Supplied records ▸
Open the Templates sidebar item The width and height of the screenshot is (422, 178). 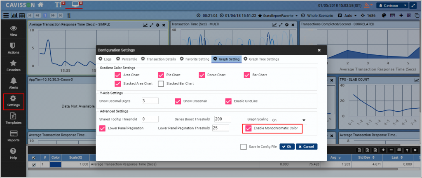click(13, 119)
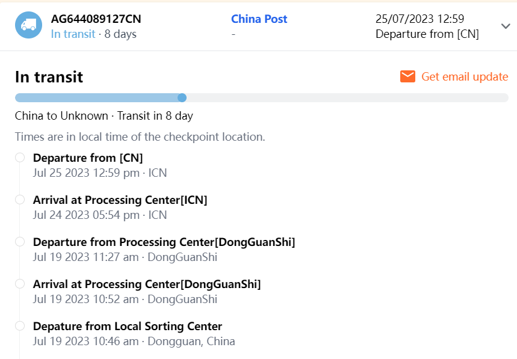Click the In transit section heading
517x359 pixels.
click(49, 77)
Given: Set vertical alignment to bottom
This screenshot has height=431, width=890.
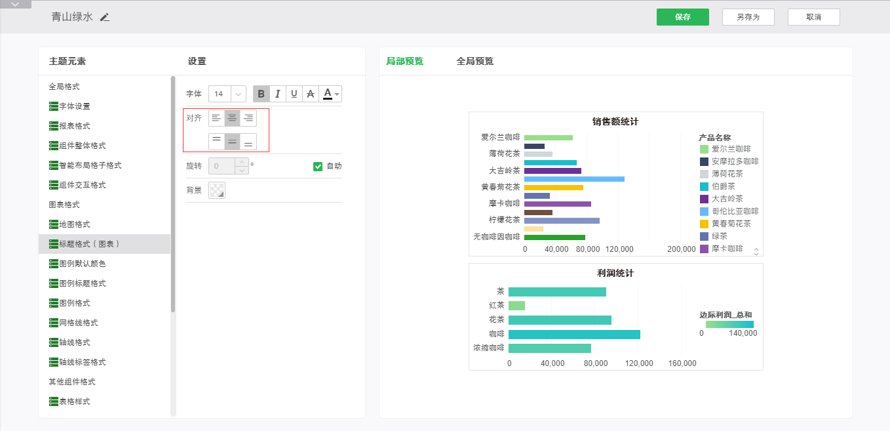Looking at the screenshot, I should [x=248, y=142].
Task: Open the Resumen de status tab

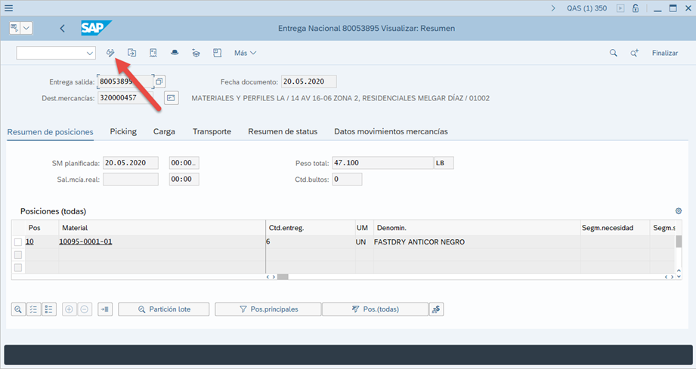Action: click(283, 131)
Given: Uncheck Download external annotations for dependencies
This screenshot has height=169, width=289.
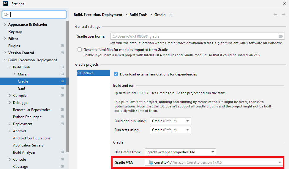Looking at the screenshot, I should pos(116,74).

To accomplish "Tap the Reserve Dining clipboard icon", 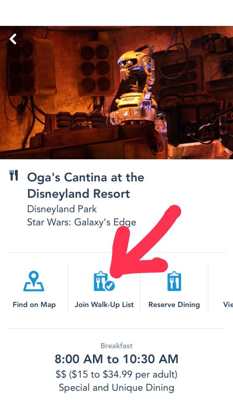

Exercise ▸
Scan the records above for the string "Given", then report every line that contains it.

Final answer ▸
Given: Set vertical alignment to bottom
Given: Uncheck Download external annotations for dependencies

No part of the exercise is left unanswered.